INSTRUCTION =>
Update the entries between the lines holding "At what coordinates" and "click(x=73, y=344)", inclusive, changing "Rental Income" to "Rental Revenue" and leaving everything else the same. Return only those lines, without the pictures.

GIVEN RECORDS =>
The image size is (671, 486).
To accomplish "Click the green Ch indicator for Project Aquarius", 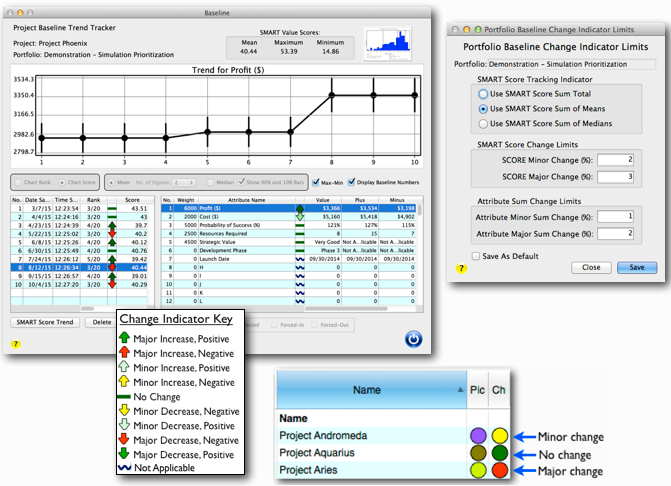I will (500, 453).
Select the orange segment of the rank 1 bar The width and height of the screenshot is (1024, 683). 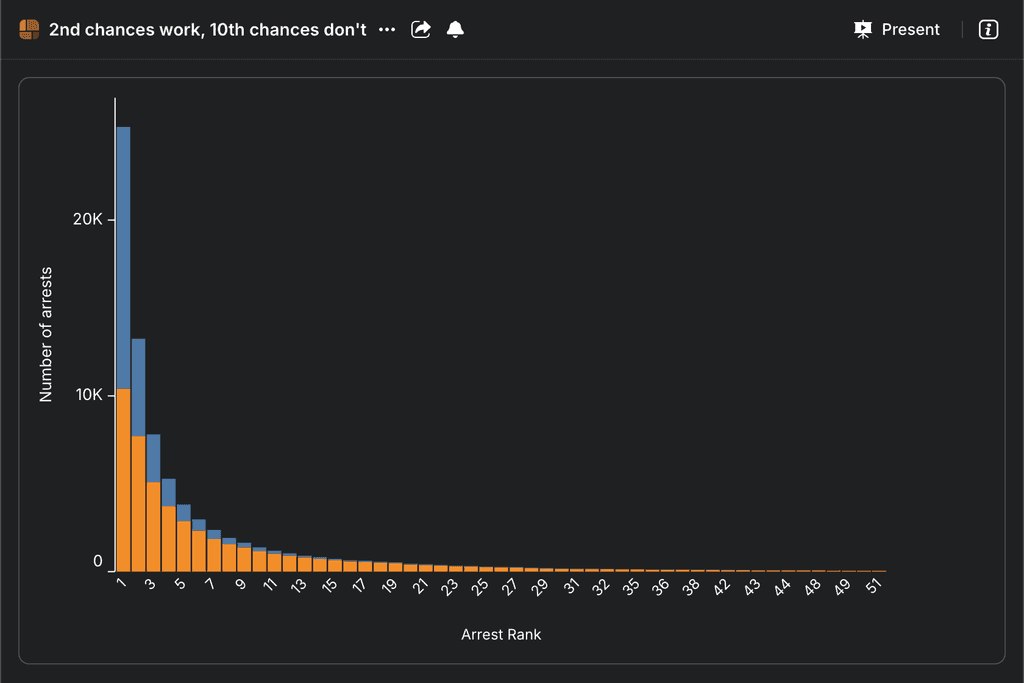123,480
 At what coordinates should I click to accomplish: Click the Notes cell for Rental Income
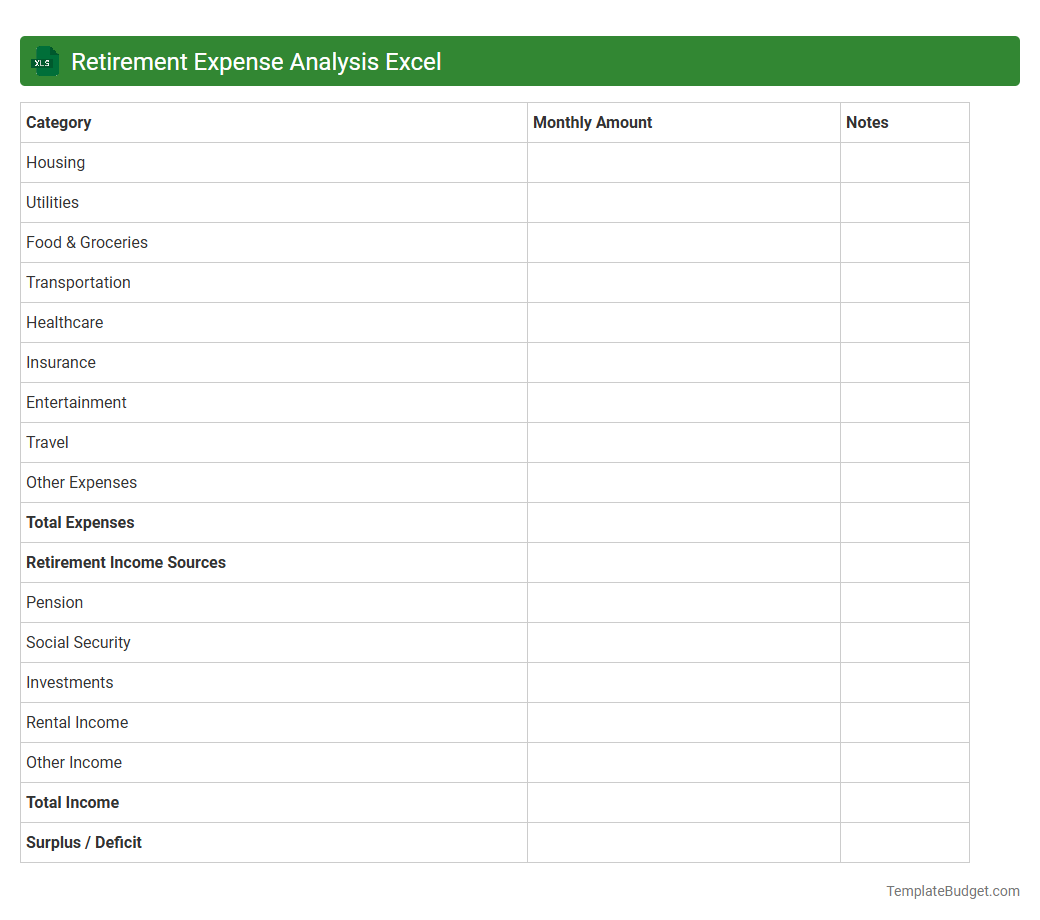(904, 722)
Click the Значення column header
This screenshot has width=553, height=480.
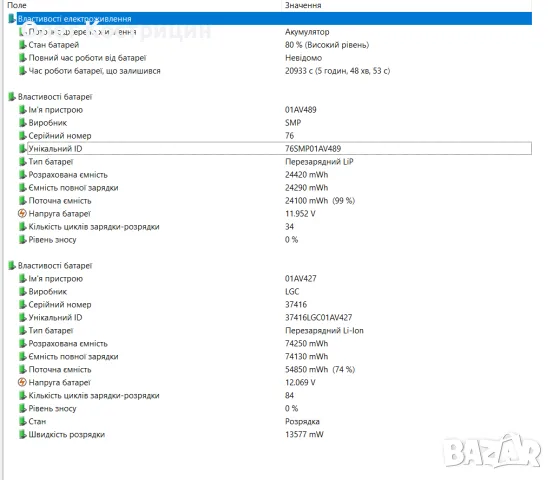pyautogui.click(x=303, y=5)
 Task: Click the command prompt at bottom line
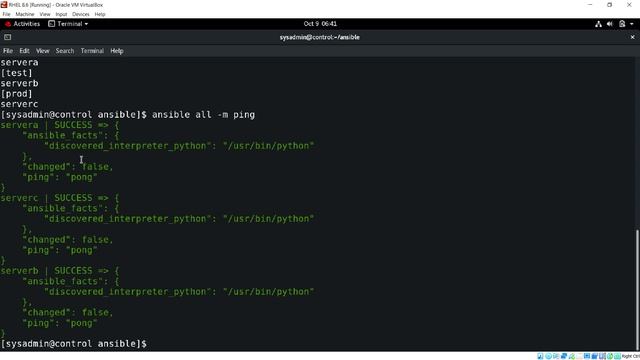click(x=73, y=344)
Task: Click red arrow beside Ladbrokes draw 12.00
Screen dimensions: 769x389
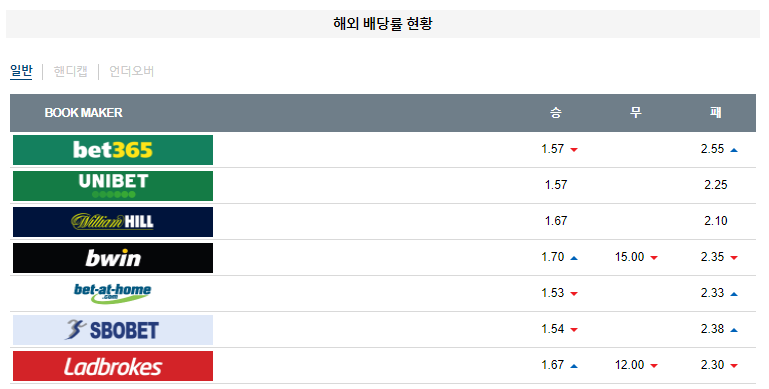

WRITTEN ANSWER =>
 At what coordinates should I click to accomplish: Click the Notes cell for Rental Revenue
(904, 722)
Click the Значення column header
This screenshot has width=553, height=480.
pyautogui.click(x=303, y=5)
 Task: Click the command prompt at bottom line
click(x=73, y=344)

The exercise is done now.